EXTRACTED ENTRIES
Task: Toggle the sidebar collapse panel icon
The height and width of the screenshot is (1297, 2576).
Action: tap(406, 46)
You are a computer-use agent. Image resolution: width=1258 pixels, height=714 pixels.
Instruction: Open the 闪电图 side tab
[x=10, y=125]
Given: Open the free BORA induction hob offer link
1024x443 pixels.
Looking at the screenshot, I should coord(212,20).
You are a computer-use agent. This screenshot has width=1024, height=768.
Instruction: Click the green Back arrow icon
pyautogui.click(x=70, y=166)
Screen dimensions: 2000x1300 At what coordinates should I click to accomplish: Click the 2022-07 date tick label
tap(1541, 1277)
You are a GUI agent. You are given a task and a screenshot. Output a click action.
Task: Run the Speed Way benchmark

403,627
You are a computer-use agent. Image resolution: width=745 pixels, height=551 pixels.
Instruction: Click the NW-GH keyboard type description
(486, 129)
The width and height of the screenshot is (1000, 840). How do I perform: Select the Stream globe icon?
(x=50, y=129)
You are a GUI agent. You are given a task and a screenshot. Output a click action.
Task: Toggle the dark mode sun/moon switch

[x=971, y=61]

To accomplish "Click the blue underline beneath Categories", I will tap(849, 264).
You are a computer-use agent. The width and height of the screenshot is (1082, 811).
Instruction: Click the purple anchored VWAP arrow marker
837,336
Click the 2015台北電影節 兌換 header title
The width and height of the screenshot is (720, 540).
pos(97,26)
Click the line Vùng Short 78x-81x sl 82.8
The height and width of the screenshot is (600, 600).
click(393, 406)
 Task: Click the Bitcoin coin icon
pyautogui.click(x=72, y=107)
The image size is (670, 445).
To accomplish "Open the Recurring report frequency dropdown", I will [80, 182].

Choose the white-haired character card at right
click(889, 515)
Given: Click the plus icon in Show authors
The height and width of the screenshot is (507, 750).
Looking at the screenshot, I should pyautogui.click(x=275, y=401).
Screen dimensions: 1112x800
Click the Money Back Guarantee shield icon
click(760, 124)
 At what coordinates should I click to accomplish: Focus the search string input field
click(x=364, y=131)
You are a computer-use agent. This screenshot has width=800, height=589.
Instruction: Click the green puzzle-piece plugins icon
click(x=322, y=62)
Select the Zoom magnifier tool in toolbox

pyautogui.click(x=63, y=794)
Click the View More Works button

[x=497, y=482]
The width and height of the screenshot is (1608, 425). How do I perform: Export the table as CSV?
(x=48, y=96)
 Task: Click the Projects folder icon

INSTRUCTIONS TO FOLLOW
Copy the lines above exactly as they appear, starting with the line that contains "At what coordinates should I click to accomplish: Focus" and going on through the line that contains "[x=497, y=482]".

SOLUTION
 At what coordinates should I click to accomplish: Focus the search string input field
click(x=364, y=131)
You are a computer-use agent. This screenshot has width=800, height=589.
Instruction: Click the green puzzle-piece plugins icon
click(x=322, y=62)
Select the Zoom magnifier tool in toolbox

pyautogui.click(x=63, y=794)
Click the View More Works button

[x=497, y=482]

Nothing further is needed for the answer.